* _PROBLEM TO WORK ON_: From the entries that follow, list every line in which the string "will" appears.

* _DATA FOR THE TASK_:

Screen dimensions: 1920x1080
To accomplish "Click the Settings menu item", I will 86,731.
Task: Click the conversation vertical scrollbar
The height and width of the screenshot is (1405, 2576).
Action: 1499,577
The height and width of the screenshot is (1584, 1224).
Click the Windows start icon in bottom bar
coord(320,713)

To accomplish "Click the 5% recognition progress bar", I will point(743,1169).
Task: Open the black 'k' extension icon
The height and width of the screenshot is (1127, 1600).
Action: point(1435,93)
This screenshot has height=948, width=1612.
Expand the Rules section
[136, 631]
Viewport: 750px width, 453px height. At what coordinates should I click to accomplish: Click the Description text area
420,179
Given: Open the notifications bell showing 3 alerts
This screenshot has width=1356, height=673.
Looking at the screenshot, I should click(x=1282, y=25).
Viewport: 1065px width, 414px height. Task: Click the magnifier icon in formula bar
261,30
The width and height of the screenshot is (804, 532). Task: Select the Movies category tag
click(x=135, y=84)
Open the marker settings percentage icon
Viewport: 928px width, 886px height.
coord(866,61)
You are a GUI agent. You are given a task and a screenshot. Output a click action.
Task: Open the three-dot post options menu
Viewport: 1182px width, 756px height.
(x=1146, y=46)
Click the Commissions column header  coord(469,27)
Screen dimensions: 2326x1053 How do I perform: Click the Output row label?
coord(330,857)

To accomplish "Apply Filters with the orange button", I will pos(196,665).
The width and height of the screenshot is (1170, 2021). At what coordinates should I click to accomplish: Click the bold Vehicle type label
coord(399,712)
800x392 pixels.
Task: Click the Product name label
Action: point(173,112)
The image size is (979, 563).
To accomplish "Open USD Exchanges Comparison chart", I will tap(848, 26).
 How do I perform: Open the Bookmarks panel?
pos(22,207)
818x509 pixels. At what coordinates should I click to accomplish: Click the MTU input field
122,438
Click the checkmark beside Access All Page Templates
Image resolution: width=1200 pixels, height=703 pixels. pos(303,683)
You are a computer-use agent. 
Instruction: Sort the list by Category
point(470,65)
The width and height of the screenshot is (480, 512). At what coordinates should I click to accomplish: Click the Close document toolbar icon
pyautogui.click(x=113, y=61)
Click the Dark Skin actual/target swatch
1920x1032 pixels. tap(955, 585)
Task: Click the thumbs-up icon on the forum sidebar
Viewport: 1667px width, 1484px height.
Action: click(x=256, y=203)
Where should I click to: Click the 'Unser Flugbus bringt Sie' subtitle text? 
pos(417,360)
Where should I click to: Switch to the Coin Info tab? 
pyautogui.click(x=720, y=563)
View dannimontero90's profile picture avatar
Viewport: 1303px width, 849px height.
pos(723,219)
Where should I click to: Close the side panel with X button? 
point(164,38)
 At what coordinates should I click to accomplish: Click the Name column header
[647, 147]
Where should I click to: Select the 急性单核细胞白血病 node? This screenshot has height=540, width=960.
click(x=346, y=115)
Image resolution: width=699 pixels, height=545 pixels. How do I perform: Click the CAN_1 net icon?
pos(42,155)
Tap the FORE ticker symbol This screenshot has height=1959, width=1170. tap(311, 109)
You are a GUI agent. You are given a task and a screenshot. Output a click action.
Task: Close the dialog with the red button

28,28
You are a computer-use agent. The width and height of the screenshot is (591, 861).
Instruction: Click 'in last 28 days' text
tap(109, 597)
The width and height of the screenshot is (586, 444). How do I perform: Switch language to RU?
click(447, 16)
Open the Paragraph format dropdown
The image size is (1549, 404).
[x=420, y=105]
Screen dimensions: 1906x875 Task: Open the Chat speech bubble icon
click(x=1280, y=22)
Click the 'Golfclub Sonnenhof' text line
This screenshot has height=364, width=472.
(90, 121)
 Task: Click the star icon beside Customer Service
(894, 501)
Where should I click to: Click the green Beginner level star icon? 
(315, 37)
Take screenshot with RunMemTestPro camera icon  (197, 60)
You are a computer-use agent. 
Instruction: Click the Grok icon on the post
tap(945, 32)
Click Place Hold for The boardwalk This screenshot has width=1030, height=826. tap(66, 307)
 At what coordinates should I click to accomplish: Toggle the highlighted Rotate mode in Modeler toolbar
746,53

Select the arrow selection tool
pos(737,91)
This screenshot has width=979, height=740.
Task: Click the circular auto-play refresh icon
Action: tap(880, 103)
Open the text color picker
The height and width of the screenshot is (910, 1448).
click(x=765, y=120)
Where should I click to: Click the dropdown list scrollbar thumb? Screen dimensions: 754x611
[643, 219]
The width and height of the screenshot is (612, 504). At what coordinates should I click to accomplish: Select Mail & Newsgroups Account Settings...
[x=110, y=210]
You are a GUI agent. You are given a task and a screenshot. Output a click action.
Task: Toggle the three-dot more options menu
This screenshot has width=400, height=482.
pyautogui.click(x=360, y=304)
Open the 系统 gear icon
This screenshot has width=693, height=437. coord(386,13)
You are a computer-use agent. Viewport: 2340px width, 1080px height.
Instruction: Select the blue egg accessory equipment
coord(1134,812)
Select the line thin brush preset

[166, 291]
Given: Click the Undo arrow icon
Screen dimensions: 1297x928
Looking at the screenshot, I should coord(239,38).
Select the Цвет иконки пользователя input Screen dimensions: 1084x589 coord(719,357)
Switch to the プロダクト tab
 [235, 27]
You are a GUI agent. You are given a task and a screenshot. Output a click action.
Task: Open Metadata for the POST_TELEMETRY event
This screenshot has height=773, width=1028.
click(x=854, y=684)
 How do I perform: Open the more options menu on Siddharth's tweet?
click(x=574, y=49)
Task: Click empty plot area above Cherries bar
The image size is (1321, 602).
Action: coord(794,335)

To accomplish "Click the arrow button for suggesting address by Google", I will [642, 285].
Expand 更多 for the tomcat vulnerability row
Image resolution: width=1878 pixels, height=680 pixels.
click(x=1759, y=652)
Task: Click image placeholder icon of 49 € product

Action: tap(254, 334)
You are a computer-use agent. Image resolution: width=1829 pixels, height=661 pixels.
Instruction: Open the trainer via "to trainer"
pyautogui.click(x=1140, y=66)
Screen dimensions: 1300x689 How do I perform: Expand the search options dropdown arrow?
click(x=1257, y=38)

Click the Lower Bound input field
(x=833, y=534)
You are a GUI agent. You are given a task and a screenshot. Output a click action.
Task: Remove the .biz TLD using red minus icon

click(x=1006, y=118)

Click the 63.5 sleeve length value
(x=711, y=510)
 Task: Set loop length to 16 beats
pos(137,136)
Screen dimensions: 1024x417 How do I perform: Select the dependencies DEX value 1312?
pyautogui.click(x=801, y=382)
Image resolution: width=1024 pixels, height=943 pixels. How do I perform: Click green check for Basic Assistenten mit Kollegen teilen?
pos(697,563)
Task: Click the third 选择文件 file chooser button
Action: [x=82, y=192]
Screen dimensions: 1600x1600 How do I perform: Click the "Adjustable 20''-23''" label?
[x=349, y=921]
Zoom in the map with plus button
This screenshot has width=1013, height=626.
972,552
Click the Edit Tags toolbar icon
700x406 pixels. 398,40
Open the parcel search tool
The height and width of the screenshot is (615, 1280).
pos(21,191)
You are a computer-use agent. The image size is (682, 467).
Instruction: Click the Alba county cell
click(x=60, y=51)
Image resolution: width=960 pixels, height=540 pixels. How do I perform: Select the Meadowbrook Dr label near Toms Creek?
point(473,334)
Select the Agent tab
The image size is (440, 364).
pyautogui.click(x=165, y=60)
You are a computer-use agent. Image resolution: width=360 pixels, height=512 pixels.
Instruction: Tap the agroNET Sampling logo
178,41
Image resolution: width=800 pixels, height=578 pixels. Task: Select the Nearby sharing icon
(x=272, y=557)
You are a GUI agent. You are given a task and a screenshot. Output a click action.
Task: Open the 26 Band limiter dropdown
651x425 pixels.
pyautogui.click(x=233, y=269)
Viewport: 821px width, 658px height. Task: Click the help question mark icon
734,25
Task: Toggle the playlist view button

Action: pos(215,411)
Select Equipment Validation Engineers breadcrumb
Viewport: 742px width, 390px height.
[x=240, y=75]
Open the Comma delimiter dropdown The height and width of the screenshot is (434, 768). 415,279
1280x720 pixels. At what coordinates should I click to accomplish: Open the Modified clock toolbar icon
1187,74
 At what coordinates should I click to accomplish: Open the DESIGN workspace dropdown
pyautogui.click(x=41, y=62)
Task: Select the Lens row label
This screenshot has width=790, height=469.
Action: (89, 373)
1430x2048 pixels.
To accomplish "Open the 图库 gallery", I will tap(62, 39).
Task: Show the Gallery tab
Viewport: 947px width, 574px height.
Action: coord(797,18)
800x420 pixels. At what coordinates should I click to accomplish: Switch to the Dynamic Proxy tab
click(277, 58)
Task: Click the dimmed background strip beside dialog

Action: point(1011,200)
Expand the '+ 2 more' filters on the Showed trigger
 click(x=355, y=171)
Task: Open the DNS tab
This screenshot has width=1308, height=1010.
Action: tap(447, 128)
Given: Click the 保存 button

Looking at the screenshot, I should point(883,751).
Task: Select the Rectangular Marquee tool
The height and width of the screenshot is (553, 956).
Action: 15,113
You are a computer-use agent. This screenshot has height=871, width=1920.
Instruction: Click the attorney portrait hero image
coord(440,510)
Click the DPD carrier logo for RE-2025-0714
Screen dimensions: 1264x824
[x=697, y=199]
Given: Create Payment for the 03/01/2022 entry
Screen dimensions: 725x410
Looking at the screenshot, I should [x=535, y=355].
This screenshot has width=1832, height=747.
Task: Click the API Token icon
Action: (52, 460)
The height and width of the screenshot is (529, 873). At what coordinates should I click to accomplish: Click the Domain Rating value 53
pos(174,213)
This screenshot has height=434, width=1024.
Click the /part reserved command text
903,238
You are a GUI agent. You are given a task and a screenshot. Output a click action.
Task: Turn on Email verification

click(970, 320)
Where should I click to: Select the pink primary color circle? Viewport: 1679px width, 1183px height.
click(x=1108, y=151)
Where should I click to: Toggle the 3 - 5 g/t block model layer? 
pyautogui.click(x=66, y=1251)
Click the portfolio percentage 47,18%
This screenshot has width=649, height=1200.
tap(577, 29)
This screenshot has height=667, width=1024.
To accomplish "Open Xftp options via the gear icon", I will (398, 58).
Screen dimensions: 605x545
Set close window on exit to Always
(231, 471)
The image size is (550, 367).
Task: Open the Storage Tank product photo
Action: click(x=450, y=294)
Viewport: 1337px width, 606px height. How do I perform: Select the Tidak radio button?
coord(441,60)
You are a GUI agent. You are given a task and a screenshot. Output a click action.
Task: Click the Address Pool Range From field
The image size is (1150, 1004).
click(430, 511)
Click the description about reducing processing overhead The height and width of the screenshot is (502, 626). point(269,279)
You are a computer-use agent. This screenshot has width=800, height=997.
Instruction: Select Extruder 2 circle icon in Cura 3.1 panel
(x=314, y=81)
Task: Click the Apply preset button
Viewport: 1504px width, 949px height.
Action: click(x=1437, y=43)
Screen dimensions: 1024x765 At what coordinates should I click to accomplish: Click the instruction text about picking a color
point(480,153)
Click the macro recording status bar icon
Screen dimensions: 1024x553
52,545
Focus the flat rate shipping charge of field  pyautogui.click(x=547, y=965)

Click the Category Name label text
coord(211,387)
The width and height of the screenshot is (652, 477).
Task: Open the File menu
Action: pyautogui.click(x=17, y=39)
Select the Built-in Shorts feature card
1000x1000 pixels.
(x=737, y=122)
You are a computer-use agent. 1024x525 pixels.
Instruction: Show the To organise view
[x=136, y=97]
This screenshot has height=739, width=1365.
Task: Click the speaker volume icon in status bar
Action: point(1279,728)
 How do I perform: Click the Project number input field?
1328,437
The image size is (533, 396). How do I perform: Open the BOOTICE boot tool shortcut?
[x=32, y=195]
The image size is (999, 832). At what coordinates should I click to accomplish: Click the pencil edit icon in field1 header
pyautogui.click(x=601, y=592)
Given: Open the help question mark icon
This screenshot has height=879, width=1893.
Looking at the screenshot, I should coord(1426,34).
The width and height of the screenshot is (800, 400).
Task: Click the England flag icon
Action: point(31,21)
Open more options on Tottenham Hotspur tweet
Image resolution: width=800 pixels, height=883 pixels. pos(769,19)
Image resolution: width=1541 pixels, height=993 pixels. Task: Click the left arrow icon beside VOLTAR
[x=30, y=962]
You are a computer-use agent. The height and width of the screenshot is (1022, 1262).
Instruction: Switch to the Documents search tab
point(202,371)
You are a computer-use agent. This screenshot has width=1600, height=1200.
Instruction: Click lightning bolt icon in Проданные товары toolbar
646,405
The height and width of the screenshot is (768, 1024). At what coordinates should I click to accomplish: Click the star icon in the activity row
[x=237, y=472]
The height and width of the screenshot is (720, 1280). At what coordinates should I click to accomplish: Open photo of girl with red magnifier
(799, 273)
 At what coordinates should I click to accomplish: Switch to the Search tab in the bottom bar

* _RESPONSE_:
To accomplish "Click the Settings menu item", I will 86,731.
To accomplish "Click the 5% recognition progress bar", I will point(743,1169).
To accomplish "Apply Filters with the orange button", I will pos(196,665).
To accomplish "Open USD Exchanges Comparison chart", I will tap(848, 26).
To accomplish "Click the arrow button for suggesting address by Google", I will [642, 285].
To accomplish "Open the 图库 gallery", I will tap(62, 39).
To accomplish "Open Xftp options via the gear icon", I will (398, 58).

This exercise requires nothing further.